A 1200-baud cassette interface chip is included on board to allow audiocasettes to be used as data storage with the use of an external portable cassette deck, sold separately. The computer's character generator chip meanwhile is capable of displaying the uppercase and lowercase Latin alphabet, the uppercase and lowercase Greek alphabet, numbers, and various symbols. Each character is composed of a 7 by 9 pixel grid; the video chip is capable of displaying 512 total characters on screen, as 16 lines of 32 characters. While the computer was initially not sold with a monitor, a portable 9-inch black-and-white CRT television manufactured by Panasonic was later included as a top-of-the-line option.

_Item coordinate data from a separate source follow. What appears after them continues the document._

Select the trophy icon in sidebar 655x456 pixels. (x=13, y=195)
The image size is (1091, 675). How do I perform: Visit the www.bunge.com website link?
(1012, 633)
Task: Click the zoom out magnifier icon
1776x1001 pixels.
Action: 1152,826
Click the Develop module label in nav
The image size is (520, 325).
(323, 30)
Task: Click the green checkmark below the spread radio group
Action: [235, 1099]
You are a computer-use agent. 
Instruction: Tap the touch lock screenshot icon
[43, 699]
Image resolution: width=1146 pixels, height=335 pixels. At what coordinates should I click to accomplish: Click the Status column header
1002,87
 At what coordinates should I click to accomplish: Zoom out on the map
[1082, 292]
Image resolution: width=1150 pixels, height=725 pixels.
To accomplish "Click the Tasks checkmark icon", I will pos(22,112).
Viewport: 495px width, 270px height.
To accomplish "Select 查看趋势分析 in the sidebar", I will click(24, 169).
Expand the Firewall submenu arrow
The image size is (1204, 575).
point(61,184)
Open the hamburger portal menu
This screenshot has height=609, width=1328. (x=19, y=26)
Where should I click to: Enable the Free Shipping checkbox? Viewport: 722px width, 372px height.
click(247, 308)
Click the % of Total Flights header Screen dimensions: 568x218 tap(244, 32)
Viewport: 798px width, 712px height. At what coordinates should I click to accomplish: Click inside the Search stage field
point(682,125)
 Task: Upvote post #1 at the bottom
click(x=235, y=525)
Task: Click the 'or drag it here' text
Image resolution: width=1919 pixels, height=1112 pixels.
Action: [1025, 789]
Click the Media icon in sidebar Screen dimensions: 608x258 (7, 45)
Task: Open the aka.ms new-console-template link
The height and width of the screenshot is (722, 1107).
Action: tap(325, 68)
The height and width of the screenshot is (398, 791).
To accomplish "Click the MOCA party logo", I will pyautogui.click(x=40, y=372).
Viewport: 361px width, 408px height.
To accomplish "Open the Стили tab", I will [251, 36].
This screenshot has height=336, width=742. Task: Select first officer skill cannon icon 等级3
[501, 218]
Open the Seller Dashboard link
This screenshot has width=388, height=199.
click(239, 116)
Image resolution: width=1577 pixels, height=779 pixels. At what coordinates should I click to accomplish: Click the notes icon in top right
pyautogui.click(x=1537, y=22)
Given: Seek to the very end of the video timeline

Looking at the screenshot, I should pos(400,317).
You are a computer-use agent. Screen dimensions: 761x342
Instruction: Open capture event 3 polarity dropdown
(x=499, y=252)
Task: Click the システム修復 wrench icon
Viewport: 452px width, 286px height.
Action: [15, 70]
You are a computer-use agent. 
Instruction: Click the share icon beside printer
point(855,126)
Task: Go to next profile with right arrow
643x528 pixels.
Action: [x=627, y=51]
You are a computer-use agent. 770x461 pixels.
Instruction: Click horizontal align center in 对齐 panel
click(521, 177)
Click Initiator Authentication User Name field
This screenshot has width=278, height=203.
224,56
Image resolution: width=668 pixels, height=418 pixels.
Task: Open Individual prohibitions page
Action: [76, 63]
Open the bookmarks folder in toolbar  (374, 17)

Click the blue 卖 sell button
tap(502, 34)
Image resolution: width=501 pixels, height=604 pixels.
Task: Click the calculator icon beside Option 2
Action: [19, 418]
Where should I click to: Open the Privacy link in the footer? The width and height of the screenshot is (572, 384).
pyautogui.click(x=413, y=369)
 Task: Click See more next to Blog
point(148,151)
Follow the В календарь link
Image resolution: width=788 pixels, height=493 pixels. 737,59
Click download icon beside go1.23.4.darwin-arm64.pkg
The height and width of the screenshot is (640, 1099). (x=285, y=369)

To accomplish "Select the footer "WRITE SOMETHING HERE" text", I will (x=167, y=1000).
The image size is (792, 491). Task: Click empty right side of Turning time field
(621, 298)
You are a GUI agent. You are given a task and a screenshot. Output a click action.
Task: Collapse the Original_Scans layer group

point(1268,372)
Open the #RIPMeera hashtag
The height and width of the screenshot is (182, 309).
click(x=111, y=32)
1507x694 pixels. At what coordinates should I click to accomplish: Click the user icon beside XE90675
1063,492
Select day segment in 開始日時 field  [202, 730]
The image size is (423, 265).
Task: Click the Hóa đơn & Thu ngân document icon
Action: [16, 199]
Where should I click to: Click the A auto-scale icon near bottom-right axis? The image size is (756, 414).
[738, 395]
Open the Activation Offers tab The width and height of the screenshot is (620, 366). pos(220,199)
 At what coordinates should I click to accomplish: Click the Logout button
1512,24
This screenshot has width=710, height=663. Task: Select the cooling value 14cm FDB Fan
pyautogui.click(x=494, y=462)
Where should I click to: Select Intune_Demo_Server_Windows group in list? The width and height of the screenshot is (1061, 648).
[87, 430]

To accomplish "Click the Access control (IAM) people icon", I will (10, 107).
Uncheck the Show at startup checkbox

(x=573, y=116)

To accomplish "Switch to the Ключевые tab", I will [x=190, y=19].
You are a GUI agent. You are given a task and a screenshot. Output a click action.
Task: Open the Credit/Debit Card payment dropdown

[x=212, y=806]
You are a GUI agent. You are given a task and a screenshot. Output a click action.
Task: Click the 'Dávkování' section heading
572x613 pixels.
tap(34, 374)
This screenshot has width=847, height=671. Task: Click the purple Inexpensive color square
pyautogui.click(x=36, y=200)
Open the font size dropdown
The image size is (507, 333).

An external 5.25-inch floppy disk drive unit for the Baby! 1 was announced at the Atlantic City Personal Computing expo of 1976 but discontinued on account of cost. It was to retail for $350, STM apparently taking a $40 loss from the average price of a 5.25-inch floppy drive, though it may have been intended to be a loss leader to encourage more sales of the Baby! 1. The Baby! 1 itself sold for $850 to $1000 in August 1976, depending on if the customer purchased the 2-KB or 4-KB variant. STM promised the same drive again in November 1976, but development was pushed all the way back to July 1977, and it was probably never released. The drive would have been a Shugart model.

Included operating systems and programs for the computer were Tiny BASIC and TECO.

==Legacy==
Byte magazine called the computer "an excellent teaching system for software concepts in secondary schools and colleges, and looks like an excellent system for personal use". Indeed, the computer was used in at least one elementary school. T. D. Towers, in his International Microprocessor Selector book, classified the Baby! 1 as a microprocessor trainer platform and as a software development system.

In 1985, Byte called the Baby! 1 the first portable microcomputer. Although they acknowledged the IBM 5100 from 1975 before it, they referred to the latter as the "first briefcase-sized computer". Former Byte journalist Michael Nadeau said that it had more in common with the home computers of the 1980s such as the Commodore 64, than early laptops like the Grid Compass. Regardless, he called the Baby! 1 "unusually small and light" for the time and deemed it a "significant system" that "push[ed] the size envelope".